Rick Sutcliffe of the Chicago Cubs winds back to pitch during a game at Wrigley Field in Chicago, Illinois. ( Photo by: Jonathan Daniel/ Getty Images)
Two years after the Cubs won the NL East in 1989, they were struggling. Rookie of the Year Jerome Walton's performance had tailed off and he was benched many days (although he did start in this game, though no longer leading off).
Rick Sutcliffe had more injuries -- his Cubs career was derailed by them -- and 1991 was no exception, he spent more than two months on the DL that year. But by August, he had returned, and pitched quite well from his return to the end of the season (2.33 ERA, 1.29 WHIP and just two HR allowed in 58 innings), prompting many to hope then-GM Larry Himes would retain him as he went to free agency at the end of the 1991 season.

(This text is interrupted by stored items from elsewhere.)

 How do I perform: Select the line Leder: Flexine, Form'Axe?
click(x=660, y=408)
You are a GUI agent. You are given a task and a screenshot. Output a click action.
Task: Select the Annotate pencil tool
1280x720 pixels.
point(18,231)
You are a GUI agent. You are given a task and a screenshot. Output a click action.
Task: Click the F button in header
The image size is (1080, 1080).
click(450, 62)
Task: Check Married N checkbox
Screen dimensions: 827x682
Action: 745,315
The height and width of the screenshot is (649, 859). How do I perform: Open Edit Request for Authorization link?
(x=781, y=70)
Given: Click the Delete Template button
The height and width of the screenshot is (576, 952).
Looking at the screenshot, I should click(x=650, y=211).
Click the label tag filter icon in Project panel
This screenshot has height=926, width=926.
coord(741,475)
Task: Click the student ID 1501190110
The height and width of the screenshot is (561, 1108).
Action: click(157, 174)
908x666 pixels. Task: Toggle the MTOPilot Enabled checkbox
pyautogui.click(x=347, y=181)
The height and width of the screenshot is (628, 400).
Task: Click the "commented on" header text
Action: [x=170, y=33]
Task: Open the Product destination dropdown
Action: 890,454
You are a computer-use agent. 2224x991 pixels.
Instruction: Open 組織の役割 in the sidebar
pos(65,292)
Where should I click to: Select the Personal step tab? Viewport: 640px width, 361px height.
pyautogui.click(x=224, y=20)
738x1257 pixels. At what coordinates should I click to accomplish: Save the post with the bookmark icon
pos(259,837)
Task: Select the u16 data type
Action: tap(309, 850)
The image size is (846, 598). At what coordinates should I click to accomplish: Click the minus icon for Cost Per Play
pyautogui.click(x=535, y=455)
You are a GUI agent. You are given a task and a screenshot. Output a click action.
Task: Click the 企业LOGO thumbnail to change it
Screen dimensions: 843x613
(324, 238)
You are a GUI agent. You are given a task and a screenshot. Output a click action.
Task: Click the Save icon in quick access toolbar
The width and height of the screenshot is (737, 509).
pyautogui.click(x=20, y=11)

But he didn't. In the meantime, though, Sutcliffe did pitch well in this game. (And yes, I know this recap is of a road game, and the photo shows him in a home uniform. It was the best one available through Getty Images, the photo service SB Nation subscribes to.)
Could it be?
Could the Cubs really get themselves back in the NL East race?
Yes, I know. 10 games behind with 42 left is still a long shot. But after tonight's 3-1 win over the Expos in Montreal, the Cubs improved their record to 23-14 since July 11, and have picked up 4½ games on the first-place Pirates.
There's more than a month left in the season? Why not go on a hot streak right now and keep cutting into that deficit? They'll need some help because they only have four games left with the Pirates (two at home, two at Three Rivers Stadium), but can't we hope for a miracle?
OK, enough wishing and hoping from me. At the very least, we can celebrate Rick Sutcliffe's return to health. Sut has looked great since coming back from the DL at the beginning of this month, and after throwing six innings and giving up just three singles, three walks and a run, his ERA since returning is 1.57 with 19 strikeouts in 23 innings. He's getting a little old at 35, but I think Larry Himes should bring him back for one or two more years to help anchor this fairly young pitching staff.
George Bell, Doug Dascenzo and Ryne Sandberg all had a pair of hits in this victory, which was for all intents and purposes sealed with a two-run second after Sutcliffe gave up the only run he'd allow in the first. Shawon Dunston doubled in a run, stole third and then scored on a Jerome Walton groundout. I still have some hope that Walton will return to his Rookie of the Year form; maybe Jim Essian should just put him out there every day. He's only 26, still young enough to come back.
Les Lancaster finished up the game, throwing three innings in relief of Sutcliffe. He gave up no runs and posted his third save of the season over an admittedly awful Montreal team that has the worst record in the National League. I do like this kid Larry Walker, though -- even though he went 0-for-3 tonight, I think he could be a good one, and maybe even lead the Expos back to prominence.
In the meantime, Essian is turning into a good young manager. He could be around for a long time.